I think though your claim is bigger than just refer to what has happened in evolution. And surely action control is what consciousness is very important for. Also you make not clear, if the other aspect that I mentioned: that consciousness is also very relevant when no action control is required as in digestion and assimilation, if that fits into your view.Alfredo: Most parts of digestive and assimilatory processes are not conscious.
Hans: In my opinion that aspect of consciousness leads to knowledge and not to action right away. Of course knowledge may be useful later for action control. But it can as well remain unused.
I think knowledge and learning processes are main aspects of consciousness.
The solution is probably AND, action control AND sentience.Alfredo: I agree with the lest statement. “Knowledge” is a term that overlaps with “consciousness” in some aspects, but not completely. It has too many denotations and connotations in Philosophy (e.g. the Platonic definition of knowledge as “true justified belief”, the Gettier problem, etc.). We do not need them in this discussion.

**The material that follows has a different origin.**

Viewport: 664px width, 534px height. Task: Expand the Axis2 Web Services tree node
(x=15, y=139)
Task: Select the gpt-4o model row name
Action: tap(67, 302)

Hans (about dualism – APJ): I think you are getting me wrong here. I wanted to separate the thoughts and emotions induced by a consciousn experience from the actual conscious experience. They can follow a conscious experience similar to action, but it does not have to be that way.
If you want to assert this, we have another disagreement.
I see the overflow of informational input together with the richness of inner experience as possible content of consciousness in the first place. If it has become actual content of anyone’s consciousness that does not mean it has to have any of these followings: action control, a triggered thought, a triggered emotion, a stored memory. There is a strong possibilty that a conscious experience is solely transient. We have it, then we have had it and that was it!Alfredo: I do not disagree, but yours is the habitual pathway that leads to the exclusion of consciousness from science. In order to study it scientifically, we need at least a (verbal or non-verbal) report. The report implies a content that is reported and a behavior. At this point we return to the golden formula: “action control AND sentience”.
Hans, the rest of your post is interesting but to avoid collateral issues I concentrated by reply to the central topics.